DOCUMENT SECTION:
Re: [libvirt] Trouble booting Xen VM with NFS root file system

2009-09-15 Thread Daniel P. Berrange
On Thu, Sep 10, 2009 at 03:15:44PM +0200, Matthias Schmidt wrote:
 Hi,
 
 I'm currently trying to boot a Xen VM with the root file system on NFS
 via libvirt.  Previously we used a small python script and xm create to
 boot a number of VMs (which worked fine).  Now I'm trying to integrate
 that functionality in a python project which uses libvirt, but
 sadly booting the VMs fail.
 
 The small script constructs a Xen command line which looks like the
 following:
 
 create =(/usr/sbin/xm create /foo.cfg \
  kernel=%s ramdisk=%s memory=64\
  root=/dev/nfs nfs_server=%s nfs_root=%s name=%s vif='mac=%s'\
  dhcp='dhcp' vcpus=1 extra='init=/stateless.sh xencons=tty1'\
  )%(vm_kernel, vm_ramdisk, vm_nfs_server, vm_nfs_root, hostname, vif)
 
 kernel and ramdisk are the path to the installed version, vm_nfs_server is the
 IP address of the NFS server and vm_nfs_root the path to the operating system
 installation (which is a Debian Linux).  Firing up the script brings up
 all VMs with a read-only NFS root file system.

INFORMATION SHOWN:
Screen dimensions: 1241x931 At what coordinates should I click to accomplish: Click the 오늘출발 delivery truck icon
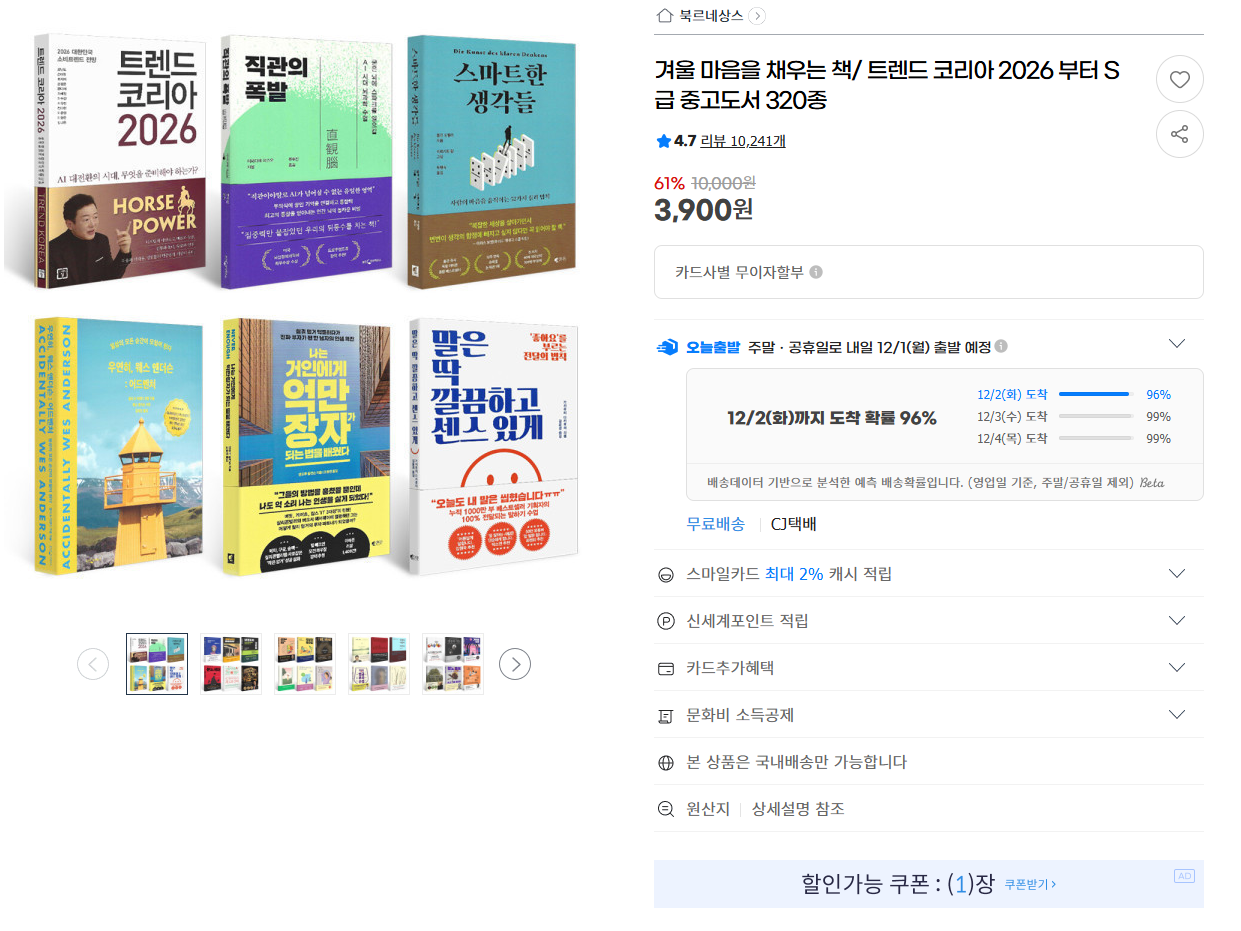coord(667,347)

PROBLEM 1:
From the mailing list post about booting a Xen VM over NFS, list every variable named in the parenthesized tuple that supplies values to the xm create command line.
PROBLEM 2:
Answer these questions using the mailing list post about booting a Xen VM over NFS:
(a) What date is shown on the thread line?
(b) Which operating system is installed at the path given by vm_nfs_root?
(c) What memory value does the xm create command line set?
None of the data is needed here.

COMPLETE RESPONSE 1:
vm_kernel
vm_ramdisk
vm_nfs_server
vm_nfs_root
hostname
vif

COMPLETE RESPONSE 2:
(a) 2009-09-15
(b) Debian Linux
(c) 64